--- start ---

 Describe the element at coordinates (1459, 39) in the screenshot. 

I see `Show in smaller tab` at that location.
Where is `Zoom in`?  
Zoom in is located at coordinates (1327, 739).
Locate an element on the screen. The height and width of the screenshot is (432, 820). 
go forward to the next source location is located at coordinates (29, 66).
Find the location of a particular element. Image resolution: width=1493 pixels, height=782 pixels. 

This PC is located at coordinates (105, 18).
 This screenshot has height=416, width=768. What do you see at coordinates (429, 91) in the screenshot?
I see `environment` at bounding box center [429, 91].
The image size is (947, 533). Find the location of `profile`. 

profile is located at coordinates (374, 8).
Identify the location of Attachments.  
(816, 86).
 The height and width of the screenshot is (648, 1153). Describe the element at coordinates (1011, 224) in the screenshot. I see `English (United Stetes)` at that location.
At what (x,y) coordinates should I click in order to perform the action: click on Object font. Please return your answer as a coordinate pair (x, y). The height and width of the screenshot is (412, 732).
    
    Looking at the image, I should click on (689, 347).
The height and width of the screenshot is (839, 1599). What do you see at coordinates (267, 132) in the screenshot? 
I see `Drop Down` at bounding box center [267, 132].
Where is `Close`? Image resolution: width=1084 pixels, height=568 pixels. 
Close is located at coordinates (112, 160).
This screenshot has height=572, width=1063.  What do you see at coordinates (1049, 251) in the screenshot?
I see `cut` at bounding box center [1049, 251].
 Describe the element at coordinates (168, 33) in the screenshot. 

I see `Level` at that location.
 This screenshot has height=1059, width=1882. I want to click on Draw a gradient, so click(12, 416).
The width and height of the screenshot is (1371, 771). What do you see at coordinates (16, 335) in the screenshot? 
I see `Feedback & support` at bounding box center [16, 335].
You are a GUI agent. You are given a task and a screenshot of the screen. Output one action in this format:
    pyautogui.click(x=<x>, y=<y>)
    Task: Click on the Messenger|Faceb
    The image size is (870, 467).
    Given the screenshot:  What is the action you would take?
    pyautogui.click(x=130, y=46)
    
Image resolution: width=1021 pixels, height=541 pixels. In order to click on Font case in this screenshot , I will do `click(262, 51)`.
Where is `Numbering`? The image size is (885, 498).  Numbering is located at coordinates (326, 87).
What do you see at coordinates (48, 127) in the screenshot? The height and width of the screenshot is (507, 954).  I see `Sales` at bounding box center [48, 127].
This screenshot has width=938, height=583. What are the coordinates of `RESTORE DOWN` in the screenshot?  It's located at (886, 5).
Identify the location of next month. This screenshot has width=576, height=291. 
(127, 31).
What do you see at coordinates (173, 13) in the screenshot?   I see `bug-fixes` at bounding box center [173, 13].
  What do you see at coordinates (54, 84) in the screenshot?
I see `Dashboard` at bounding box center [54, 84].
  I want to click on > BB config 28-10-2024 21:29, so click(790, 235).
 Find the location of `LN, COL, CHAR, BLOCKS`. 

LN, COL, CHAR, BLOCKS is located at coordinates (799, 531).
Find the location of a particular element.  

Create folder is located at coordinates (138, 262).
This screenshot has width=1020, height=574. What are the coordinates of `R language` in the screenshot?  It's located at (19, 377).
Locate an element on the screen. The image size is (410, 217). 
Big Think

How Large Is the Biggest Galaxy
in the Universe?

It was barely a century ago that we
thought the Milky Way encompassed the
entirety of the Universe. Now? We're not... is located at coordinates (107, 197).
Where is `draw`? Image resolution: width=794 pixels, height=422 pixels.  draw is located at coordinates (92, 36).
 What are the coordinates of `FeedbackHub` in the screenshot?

--- end ---

**What is needed:**
Transcribe the lines from the one containing "coordinates (326, 87)." through the end of the lines, keeping each line unchanged.

**Answer to this task:**
Where is `Numbering`? The image size is (885, 498).  Numbering is located at coordinates (326, 87).
What do you see at coordinates (48, 127) in the screenshot? The height and width of the screenshot is (507, 954).  I see `Sales` at bounding box center [48, 127].
This screenshot has width=938, height=583. What are the coordinates of `RESTORE DOWN` in the screenshot?  It's located at (886, 5).
Identify the location of next month. This screenshot has width=576, height=291. 
(127, 31).
What do you see at coordinates (173, 13) in the screenshot?   I see `bug-fixes` at bounding box center [173, 13].
  What do you see at coordinates (54, 84) in the screenshot?
I see `Dashboard` at bounding box center [54, 84].
  I want to click on > BB config 28-10-2024 21:29, so click(790, 235).
 Find the location of `LN, COL, CHAR, BLOCKS`. 

LN, COL, CHAR, BLOCKS is located at coordinates (799, 531).
Find the location of a particular element.  

Create folder is located at coordinates (138, 262).
This screenshot has width=1020, height=574. What are the coordinates of `R language` in the screenshot?  It's located at (19, 377).
Locate an element on the screen. The image size is (410, 217). 
Big Think

How Large Is the Biggest Galaxy
in the Universe?

It was barely a century ago that we
thought the Milky Way encompassed the
entirety of the Universe. Now? We're not... is located at coordinates (107, 197).
Where is `draw`? Image resolution: width=794 pixels, height=422 pixels.  draw is located at coordinates (92, 36).
 What are the coordinates of `FeedbackHub` in the screenshot?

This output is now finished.